## PROBLEM DETAILS
The response should hold each line from the entries below where "title" is found.

=== SOURCE DATA ===

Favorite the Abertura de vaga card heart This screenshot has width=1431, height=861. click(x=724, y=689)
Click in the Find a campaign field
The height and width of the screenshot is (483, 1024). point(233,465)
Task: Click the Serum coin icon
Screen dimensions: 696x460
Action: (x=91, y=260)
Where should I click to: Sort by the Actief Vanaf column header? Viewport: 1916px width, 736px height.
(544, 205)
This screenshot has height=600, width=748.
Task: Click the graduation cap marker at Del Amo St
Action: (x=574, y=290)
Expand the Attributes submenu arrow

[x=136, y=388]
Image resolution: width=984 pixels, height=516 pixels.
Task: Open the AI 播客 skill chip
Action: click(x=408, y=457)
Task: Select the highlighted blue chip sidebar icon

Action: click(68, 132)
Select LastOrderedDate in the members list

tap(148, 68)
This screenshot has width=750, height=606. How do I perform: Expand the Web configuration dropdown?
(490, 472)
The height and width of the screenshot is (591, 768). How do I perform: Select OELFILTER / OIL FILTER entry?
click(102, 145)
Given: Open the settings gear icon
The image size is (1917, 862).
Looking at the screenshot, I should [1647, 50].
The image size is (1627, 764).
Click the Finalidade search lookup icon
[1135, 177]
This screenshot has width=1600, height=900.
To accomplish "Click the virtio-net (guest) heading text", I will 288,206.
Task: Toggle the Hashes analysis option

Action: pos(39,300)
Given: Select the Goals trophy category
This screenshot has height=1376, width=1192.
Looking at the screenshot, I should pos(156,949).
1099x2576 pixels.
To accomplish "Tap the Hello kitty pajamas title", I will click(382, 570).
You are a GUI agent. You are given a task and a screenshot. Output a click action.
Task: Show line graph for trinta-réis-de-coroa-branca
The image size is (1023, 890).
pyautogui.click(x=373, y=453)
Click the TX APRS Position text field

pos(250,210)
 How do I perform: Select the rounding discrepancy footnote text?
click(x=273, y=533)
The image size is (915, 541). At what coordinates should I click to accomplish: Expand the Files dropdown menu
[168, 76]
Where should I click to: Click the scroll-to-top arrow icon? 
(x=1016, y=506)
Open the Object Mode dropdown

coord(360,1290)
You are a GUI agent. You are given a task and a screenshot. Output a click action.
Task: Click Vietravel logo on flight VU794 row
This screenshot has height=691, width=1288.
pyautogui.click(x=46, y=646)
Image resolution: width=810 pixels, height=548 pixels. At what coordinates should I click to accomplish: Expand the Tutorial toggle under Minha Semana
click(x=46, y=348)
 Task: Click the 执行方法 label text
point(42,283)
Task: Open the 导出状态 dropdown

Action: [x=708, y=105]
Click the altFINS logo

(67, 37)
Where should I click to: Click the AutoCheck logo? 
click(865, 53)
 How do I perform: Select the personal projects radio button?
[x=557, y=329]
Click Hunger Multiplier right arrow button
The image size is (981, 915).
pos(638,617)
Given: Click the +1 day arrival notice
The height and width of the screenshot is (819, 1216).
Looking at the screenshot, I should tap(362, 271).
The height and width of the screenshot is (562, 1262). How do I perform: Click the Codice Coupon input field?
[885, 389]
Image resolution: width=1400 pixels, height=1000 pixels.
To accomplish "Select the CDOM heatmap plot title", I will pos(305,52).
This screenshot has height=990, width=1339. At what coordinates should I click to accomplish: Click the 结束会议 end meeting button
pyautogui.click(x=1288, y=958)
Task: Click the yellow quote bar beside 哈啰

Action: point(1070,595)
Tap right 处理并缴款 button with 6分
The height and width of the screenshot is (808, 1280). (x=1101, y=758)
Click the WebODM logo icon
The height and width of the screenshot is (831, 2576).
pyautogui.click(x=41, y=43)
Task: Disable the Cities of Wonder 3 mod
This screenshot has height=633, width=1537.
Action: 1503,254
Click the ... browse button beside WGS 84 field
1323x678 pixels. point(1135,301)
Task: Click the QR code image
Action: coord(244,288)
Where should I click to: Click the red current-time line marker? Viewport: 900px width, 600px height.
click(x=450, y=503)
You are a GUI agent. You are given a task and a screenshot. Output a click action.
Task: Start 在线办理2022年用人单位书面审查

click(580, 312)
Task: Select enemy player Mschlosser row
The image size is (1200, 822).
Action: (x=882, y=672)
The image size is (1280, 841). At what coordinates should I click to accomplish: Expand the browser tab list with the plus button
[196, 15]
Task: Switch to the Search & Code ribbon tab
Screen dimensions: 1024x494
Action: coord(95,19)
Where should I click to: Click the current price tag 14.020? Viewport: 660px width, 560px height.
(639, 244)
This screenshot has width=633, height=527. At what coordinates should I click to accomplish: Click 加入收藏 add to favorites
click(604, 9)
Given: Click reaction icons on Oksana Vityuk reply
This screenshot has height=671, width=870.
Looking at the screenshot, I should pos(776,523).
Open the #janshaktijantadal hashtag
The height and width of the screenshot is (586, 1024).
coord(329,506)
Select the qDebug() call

===

## YOUR RESPONSE
To accomplish "Tap the Hello kitty pajamas title", I will click(382, 570).
To accomplish "Select the CDOM heatmap plot title", I will pos(305,52).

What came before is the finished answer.